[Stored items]
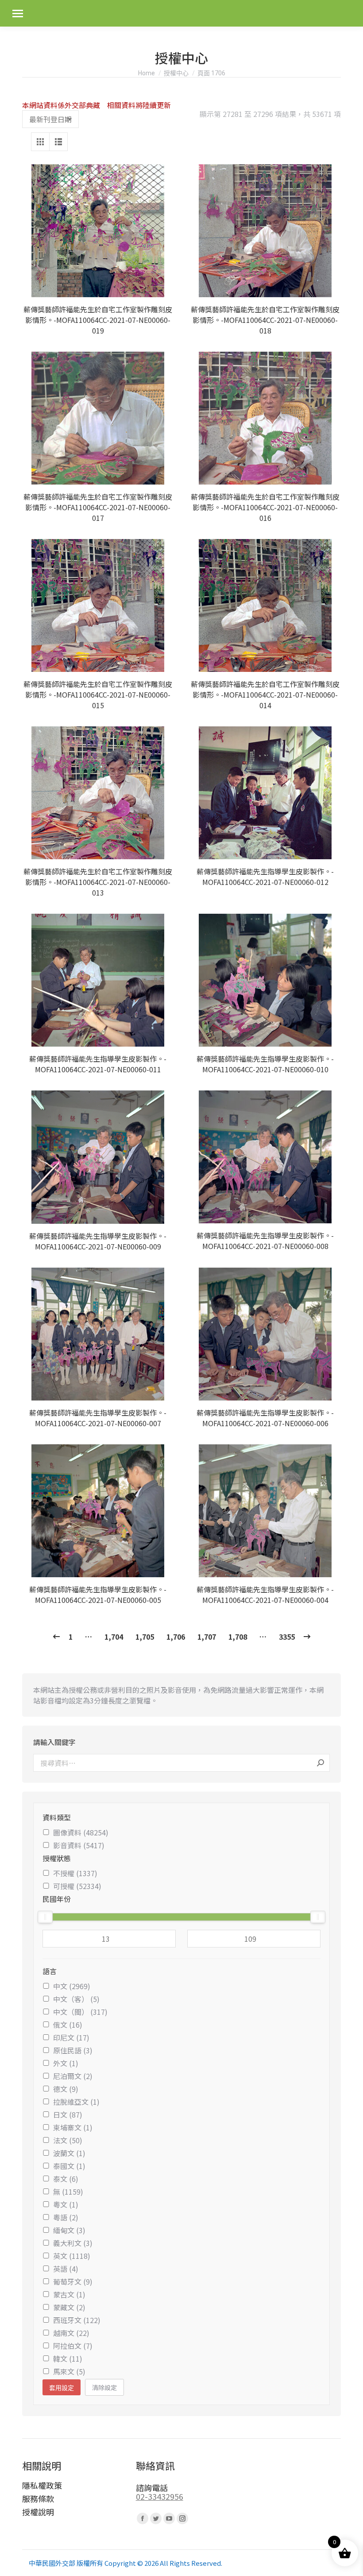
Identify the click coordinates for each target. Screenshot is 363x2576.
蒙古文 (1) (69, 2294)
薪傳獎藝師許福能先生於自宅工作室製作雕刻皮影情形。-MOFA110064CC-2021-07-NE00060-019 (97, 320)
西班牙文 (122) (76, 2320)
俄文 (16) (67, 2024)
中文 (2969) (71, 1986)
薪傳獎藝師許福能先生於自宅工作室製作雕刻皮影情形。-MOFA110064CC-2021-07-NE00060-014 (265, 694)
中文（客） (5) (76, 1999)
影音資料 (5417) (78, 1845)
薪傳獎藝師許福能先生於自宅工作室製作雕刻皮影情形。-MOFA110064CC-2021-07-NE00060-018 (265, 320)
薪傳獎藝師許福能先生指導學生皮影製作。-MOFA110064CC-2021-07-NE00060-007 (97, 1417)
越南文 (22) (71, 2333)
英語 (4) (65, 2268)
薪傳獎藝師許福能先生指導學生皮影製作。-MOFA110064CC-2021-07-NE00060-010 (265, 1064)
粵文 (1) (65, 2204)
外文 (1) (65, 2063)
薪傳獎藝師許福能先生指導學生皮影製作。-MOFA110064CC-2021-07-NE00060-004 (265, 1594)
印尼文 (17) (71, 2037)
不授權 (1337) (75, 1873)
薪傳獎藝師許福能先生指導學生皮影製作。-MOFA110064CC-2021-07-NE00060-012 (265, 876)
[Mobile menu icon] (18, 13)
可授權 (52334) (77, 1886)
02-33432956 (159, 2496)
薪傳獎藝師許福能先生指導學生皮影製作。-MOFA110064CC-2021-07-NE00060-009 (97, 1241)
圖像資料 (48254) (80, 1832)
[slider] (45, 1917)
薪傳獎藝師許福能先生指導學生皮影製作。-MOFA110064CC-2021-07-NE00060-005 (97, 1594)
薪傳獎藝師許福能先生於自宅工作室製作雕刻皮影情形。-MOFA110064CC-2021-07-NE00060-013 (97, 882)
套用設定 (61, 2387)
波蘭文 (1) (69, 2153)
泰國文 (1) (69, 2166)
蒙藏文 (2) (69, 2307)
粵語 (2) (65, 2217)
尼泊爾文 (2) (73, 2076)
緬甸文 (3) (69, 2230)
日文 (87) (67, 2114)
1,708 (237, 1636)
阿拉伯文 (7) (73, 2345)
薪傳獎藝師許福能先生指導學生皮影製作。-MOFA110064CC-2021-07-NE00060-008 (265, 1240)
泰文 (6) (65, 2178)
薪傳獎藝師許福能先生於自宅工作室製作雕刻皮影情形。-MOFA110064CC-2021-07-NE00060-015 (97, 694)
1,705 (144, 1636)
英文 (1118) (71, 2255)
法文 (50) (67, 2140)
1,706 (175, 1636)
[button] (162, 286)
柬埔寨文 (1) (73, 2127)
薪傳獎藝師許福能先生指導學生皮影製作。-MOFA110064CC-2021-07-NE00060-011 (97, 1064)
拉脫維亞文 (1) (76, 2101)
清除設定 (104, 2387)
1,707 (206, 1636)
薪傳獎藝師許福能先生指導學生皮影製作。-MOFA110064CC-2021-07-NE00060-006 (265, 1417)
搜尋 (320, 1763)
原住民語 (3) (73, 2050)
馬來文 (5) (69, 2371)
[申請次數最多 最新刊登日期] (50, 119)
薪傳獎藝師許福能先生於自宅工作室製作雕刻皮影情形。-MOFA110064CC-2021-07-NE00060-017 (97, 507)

* **PROBLEM TO SOLVE**: Reproduce every record verbatim, please. Omit the images.

* **RESULT**:
Identify the click coordinates for each target. Screenshot is 363x2576.
蒙古文 (1) (69, 2294)
薪傳獎藝師許福能先生於自宅工作室製作雕刻皮影情形。-MOFA110064CC-2021-07-NE00060-019 (97, 320)
西班牙文 (122) (76, 2320)
俄文 (16) (67, 2024)
中文 (2969) (71, 1986)
薪傳獎藝師許福能先生於自宅工作室製作雕刻皮影情形。-MOFA110064CC-2021-07-NE00060-014 (265, 694)
中文（客） (5) (76, 1999)
影音資料 (5417) (78, 1845)
薪傳獎藝師許福能先生於自宅工作室製作雕刻皮影情形。-MOFA110064CC-2021-07-NE00060-018 (265, 320)
薪傳獎藝師許福能先生指導學生皮影製作。-MOFA110064CC-2021-07-NE00060-007 (97, 1417)
越南文 (22) (71, 2333)
英語 (4) (65, 2268)
薪傳獎藝師許福能先生指導學生皮影製作。-MOFA110064CC-2021-07-NE00060-010 (265, 1064)
粵文 (1) (65, 2204)
外文 (1) (65, 2063)
薪傳獎藝師許福能先生指導學生皮影製作。-MOFA110064CC-2021-07-NE00060-004 (265, 1594)
印尼文 (17) (71, 2037)
不授權 (1337) (75, 1873)
薪傳獎藝師許福能先生指導學生皮影製作。-MOFA110064CC-2021-07-NE00060-012 (265, 876)
[Mobile menu icon] (18, 13)
可授權 (52334) (77, 1886)
02-33432956 (159, 2496)
薪傳獎藝師許福能先生指導學生皮影製作。-MOFA110064CC-2021-07-NE00060-009 (97, 1241)
圖像資料 (48254) (80, 1832)
[slider] (45, 1917)
薪傳獎藝師許福能先生指導學生皮影製作。-MOFA110064CC-2021-07-NE00060-005 (97, 1594)
薪傳獎藝師許福能先生於自宅工作室製作雕刻皮影情形。-MOFA110064CC-2021-07-NE00060-013 (97, 882)
套用設定 (61, 2387)
波蘭文 (1) (69, 2153)
泰國文 (1) (69, 2166)
蒙藏文 (2) (69, 2307)
粵語 (2) (65, 2217)
尼泊爾文 (2) (73, 2076)
緬甸文 (3) (69, 2230)
日文 (87) (67, 2114)
1,708 (237, 1636)
阿拉伯文 (7) (73, 2345)
薪傳獎藝師許福能先生指導學生皮影製作。-MOFA110064CC-2021-07-NE00060-008 (265, 1240)
泰文 (6) (65, 2178)
薪傳獎藝師許福能先生於自宅工作室製作雕刻皮影情形。-MOFA110064CC-2021-07-NE00060-015 (97, 694)
1,705 (144, 1636)
英文 (1118) (71, 2255)
法文 (50) (67, 2140)
1,706 (175, 1636)
[button] (162, 286)
柬埔寨文 (1) (73, 2127)
薪傳獎藝師許福能先生指導學生皮影製作。-MOFA110064CC-2021-07-NE00060-011 (97, 1064)
拉脫維亞文 (1) (76, 2101)
清除設定 (104, 2387)
1,707 (206, 1636)
薪傳獎藝師許福能先生指導學生皮影製作。-MOFA110064CC-2021-07-NE00060-006 (265, 1417)
搜尋 (320, 1763)
原住民語 (3) (73, 2050)
馬來文 (5) (69, 2371)
[申請次數最多 最新刊登日期] (50, 119)
薪傳獎藝師許福能先生於自宅工作室製作雕刻皮影情形。-MOFA110064CC-2021-07-NE00060-017 (97, 507)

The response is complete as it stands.